- Dataset records

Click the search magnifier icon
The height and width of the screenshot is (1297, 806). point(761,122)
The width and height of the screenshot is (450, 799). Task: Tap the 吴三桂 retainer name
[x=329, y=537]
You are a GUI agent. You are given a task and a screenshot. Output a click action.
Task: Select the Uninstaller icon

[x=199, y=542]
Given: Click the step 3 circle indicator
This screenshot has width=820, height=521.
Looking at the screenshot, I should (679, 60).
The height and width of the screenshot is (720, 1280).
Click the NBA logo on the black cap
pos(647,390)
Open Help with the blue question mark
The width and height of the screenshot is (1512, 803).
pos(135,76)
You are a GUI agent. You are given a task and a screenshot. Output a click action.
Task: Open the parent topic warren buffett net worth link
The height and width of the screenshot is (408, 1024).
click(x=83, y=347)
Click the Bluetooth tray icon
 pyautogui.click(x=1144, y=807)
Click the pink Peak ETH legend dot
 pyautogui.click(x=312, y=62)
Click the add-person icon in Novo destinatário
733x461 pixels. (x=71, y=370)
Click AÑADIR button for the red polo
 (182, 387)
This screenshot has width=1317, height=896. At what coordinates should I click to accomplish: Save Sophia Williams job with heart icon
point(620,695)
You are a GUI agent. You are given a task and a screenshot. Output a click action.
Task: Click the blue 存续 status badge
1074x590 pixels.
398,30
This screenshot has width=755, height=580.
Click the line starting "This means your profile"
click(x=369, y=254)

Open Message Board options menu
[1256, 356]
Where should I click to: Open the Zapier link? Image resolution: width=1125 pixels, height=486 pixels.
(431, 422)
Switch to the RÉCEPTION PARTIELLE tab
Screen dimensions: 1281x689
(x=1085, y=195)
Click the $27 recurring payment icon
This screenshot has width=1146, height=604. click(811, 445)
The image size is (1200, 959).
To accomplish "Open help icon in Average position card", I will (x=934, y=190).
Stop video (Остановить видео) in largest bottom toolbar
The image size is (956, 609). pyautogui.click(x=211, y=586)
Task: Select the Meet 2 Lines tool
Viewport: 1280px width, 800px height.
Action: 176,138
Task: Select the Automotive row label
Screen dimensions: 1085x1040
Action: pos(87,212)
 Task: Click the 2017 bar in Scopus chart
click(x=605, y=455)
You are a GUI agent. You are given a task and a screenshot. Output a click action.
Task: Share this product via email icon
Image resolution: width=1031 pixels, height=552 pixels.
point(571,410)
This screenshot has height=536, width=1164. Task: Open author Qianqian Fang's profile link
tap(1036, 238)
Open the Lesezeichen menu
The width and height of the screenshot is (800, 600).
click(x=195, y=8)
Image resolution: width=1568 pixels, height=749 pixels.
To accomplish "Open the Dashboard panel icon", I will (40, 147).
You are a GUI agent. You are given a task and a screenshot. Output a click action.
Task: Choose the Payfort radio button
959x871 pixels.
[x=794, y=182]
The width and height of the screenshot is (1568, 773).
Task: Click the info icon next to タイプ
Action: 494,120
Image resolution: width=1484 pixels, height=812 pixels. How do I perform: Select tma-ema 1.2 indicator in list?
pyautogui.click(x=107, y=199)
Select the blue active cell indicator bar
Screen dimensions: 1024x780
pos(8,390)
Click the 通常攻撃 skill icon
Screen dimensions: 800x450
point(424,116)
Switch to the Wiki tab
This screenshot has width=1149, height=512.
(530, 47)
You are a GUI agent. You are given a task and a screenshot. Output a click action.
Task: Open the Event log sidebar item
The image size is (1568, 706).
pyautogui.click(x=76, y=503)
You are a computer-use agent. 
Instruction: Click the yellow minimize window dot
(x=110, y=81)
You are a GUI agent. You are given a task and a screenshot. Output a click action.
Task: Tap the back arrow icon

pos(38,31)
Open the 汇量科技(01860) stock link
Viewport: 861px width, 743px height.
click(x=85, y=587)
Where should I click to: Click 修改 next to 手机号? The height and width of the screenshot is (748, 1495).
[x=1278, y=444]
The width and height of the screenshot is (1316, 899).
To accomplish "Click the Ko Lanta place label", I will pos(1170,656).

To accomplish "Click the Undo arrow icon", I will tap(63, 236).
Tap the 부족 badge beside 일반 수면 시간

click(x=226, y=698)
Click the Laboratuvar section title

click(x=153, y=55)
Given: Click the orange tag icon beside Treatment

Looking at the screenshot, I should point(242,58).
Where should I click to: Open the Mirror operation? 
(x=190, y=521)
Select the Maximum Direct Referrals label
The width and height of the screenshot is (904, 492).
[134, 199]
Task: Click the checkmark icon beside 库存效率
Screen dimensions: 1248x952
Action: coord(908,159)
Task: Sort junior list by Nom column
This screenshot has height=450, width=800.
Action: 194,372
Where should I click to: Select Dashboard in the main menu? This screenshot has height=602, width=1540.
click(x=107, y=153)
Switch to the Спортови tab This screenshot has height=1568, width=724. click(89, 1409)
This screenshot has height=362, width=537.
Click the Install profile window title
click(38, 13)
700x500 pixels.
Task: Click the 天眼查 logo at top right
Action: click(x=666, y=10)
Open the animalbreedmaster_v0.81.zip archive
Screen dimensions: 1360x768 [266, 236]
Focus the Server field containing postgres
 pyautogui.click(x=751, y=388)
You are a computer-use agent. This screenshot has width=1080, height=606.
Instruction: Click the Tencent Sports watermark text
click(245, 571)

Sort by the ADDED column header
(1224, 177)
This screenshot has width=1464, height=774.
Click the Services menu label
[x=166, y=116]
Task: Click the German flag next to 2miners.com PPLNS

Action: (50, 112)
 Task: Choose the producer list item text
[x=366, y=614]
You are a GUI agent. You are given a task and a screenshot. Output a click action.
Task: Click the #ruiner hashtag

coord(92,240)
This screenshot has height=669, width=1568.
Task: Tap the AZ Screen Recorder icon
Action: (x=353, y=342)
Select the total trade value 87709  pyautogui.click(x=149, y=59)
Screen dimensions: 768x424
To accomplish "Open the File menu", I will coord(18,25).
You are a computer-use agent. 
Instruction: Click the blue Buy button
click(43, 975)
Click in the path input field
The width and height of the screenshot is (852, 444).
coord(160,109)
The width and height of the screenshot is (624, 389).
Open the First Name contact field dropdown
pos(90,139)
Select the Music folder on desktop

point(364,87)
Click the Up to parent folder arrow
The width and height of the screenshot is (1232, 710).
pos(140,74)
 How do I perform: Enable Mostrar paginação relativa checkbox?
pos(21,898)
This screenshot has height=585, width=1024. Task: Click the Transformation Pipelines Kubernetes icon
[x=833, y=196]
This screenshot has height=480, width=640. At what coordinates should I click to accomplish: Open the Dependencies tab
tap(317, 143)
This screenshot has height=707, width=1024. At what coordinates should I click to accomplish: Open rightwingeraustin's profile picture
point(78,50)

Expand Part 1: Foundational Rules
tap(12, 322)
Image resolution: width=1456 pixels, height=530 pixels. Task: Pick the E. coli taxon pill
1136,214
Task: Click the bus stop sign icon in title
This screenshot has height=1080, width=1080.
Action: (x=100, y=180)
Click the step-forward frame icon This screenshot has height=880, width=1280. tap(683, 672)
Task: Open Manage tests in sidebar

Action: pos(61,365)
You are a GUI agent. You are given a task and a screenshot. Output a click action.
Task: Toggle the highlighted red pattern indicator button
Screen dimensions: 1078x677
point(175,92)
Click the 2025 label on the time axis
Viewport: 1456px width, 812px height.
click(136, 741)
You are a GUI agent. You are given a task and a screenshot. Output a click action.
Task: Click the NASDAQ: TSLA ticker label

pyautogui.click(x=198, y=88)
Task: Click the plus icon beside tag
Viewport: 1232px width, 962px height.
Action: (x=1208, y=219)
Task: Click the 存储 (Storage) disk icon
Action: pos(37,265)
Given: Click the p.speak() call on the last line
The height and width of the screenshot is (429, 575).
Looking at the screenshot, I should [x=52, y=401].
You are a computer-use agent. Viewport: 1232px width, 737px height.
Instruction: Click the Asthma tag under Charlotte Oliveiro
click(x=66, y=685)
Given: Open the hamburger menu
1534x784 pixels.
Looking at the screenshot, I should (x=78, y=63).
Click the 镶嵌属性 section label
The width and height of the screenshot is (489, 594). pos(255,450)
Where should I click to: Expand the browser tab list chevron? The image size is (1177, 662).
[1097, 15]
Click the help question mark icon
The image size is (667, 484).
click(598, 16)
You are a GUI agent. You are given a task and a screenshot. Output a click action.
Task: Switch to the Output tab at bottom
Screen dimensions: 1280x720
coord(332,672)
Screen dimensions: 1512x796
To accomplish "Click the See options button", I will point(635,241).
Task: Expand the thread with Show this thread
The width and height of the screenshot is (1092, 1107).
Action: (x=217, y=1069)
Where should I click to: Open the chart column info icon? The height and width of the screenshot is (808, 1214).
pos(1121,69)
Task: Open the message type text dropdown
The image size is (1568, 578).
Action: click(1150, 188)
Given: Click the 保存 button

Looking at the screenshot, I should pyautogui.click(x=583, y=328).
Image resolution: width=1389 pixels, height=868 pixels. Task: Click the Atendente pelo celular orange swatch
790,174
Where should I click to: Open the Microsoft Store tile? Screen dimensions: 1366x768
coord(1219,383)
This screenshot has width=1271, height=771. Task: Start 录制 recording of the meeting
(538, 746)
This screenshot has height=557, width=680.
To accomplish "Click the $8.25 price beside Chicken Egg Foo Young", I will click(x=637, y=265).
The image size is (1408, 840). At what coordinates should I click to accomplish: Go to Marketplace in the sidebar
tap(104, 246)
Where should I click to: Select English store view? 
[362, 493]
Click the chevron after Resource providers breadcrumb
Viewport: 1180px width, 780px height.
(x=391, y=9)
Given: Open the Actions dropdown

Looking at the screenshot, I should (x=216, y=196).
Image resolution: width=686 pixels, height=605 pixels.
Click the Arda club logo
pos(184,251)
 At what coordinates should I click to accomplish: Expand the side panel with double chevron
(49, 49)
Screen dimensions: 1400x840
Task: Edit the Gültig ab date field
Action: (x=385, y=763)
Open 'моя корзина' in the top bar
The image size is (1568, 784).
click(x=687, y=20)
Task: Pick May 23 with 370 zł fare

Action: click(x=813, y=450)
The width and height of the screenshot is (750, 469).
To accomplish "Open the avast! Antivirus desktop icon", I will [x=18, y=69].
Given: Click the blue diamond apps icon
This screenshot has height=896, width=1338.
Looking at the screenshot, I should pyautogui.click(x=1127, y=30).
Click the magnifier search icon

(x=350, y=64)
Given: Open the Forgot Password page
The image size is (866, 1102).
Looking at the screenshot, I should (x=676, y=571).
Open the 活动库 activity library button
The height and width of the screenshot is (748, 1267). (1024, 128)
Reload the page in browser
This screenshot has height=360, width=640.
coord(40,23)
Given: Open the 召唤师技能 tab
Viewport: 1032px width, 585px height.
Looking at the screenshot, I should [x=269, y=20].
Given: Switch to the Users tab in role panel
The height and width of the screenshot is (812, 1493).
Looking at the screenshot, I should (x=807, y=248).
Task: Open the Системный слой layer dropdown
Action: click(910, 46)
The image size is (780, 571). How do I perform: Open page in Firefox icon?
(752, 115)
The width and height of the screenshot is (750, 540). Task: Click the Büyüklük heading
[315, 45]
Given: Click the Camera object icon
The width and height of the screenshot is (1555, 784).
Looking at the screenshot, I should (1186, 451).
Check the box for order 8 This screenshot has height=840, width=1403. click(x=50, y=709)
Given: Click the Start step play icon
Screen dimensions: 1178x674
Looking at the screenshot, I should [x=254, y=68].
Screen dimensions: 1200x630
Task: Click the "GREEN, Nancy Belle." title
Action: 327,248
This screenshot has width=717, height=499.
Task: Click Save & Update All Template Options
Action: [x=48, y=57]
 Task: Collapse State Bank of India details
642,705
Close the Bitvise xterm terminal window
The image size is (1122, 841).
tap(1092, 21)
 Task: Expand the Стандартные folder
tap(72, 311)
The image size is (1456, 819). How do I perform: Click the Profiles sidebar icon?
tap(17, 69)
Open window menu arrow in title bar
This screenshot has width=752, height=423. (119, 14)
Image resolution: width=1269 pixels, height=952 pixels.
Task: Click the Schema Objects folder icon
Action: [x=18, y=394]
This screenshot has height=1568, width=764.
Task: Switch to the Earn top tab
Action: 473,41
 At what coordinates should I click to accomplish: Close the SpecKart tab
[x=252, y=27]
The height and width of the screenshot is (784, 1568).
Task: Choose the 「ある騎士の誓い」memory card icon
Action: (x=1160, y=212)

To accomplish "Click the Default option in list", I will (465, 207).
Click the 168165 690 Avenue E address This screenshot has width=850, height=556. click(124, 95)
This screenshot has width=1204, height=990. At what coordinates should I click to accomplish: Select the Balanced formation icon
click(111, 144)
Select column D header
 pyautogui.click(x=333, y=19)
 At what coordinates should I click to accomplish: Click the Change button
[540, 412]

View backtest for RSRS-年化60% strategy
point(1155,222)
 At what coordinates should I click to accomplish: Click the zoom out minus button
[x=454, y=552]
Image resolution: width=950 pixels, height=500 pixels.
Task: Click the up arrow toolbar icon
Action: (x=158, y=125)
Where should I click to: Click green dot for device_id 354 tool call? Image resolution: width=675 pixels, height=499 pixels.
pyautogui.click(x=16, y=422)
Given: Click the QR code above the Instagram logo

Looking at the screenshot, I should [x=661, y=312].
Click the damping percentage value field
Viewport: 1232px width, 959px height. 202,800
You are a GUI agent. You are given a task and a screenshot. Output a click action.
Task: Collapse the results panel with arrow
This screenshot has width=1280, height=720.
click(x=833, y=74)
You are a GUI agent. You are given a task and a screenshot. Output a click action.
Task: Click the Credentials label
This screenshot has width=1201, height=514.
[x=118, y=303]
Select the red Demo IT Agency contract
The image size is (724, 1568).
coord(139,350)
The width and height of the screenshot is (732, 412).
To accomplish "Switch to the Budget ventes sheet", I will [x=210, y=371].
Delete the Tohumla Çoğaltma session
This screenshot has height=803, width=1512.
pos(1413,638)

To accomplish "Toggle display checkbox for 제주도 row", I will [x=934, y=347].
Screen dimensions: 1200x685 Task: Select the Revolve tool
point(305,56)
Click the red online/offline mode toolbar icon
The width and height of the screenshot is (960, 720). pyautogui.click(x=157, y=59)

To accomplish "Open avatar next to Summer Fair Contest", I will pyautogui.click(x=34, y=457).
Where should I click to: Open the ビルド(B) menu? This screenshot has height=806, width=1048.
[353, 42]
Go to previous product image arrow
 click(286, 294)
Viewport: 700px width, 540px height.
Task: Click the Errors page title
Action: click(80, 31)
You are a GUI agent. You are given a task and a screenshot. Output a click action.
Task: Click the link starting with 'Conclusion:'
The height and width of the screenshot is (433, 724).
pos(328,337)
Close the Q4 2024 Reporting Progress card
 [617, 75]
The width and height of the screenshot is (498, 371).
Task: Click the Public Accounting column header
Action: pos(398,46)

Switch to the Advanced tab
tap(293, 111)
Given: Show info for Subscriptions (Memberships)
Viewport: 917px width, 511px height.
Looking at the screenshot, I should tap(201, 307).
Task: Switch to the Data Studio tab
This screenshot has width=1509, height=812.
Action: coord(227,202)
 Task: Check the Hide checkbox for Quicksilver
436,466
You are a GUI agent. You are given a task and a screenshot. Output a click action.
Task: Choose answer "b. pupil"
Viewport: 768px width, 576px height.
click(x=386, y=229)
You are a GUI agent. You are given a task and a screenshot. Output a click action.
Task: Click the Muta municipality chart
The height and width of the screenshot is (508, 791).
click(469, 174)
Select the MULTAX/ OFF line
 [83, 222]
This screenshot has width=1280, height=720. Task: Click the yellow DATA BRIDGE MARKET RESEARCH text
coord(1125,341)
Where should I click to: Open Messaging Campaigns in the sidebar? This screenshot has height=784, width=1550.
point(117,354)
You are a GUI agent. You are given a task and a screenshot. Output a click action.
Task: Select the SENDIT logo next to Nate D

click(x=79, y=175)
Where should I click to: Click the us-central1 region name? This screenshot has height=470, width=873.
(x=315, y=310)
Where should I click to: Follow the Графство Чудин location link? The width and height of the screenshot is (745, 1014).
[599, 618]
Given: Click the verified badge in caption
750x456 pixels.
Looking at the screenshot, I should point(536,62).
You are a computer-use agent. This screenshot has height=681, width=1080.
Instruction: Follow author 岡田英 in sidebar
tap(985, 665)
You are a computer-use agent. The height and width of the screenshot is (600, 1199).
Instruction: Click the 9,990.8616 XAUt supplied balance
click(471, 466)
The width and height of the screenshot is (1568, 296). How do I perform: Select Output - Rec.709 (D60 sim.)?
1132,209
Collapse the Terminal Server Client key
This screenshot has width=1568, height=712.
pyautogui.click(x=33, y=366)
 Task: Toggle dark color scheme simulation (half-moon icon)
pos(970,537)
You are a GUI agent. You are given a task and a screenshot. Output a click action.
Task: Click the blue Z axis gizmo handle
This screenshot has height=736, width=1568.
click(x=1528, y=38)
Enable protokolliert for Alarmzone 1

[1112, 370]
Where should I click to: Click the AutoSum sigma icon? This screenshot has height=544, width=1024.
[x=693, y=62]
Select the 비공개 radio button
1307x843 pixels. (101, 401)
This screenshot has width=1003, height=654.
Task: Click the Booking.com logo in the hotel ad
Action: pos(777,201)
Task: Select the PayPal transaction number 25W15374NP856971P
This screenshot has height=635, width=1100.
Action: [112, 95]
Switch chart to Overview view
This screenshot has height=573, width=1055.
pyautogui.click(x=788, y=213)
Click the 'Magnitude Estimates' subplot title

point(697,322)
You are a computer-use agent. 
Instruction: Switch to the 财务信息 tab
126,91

- Exercise goal
The number of lines in this listing that hold "Show" is the only answer required.

- Response below
2